As is stated above, the profile feedback 405 is generated based on event data gathered via 
hardware monitoring by the performance monitor 122 (Figs. 1 and 2), and is not generated as a 
result of instrumented instructions. The profile information is thus generated during a current 
run of the application program. 

[00062] Processing for the method 306 begins at block 502 and proceeds to block 504. At 
block 504 profile information 405 is utilized to reorganize the layout for the compiled code 
region 116 (Figs. 1 and 2). Layout for the vtable region may also be reorganized at block 504. 

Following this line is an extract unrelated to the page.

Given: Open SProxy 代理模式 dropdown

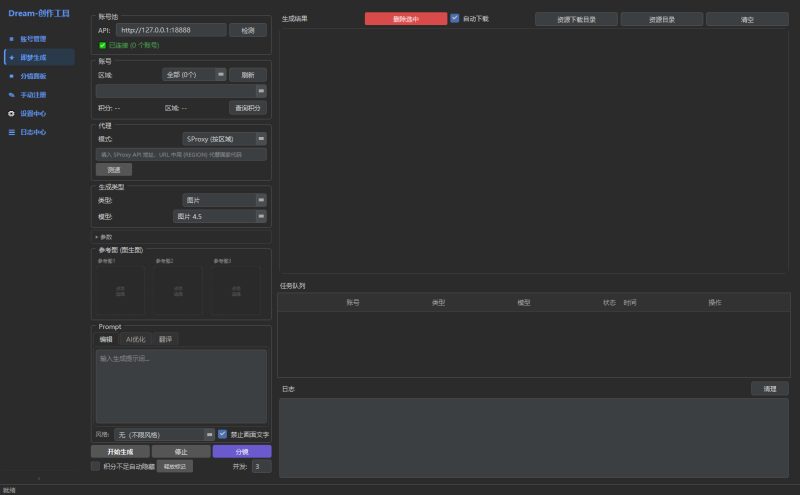Looking at the screenshot, I should (x=223, y=139).
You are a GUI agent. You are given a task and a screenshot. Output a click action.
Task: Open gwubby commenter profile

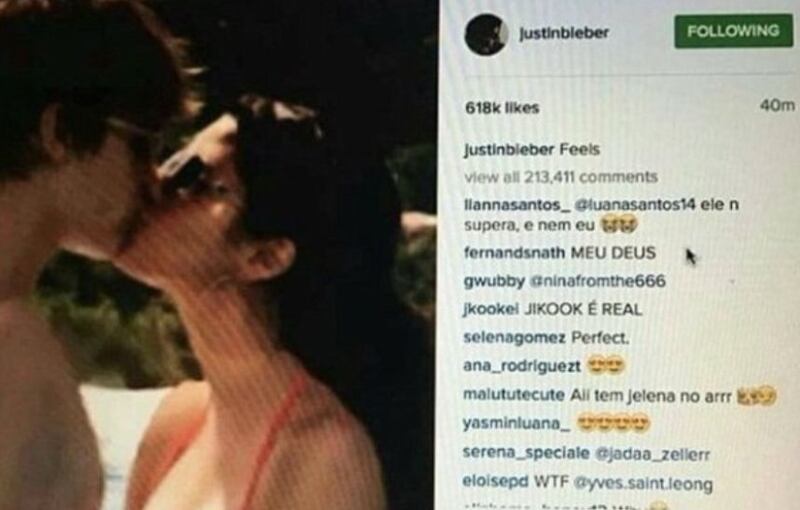tap(494, 281)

[00063] At block 504 the profiling information 405 generated by the performance monitor 
(122, Figs. 1 and 2) is utilized to place compiled code within the compiled code region (116, 
Figs. 1 and 2) such that the number of instruction cache misses and ITLB misses are reduced. 
Similarly, the profile information 405 may be utilized to reorganize 504 the layout of the vtable 
region to reduce data cache and data TLB misses. 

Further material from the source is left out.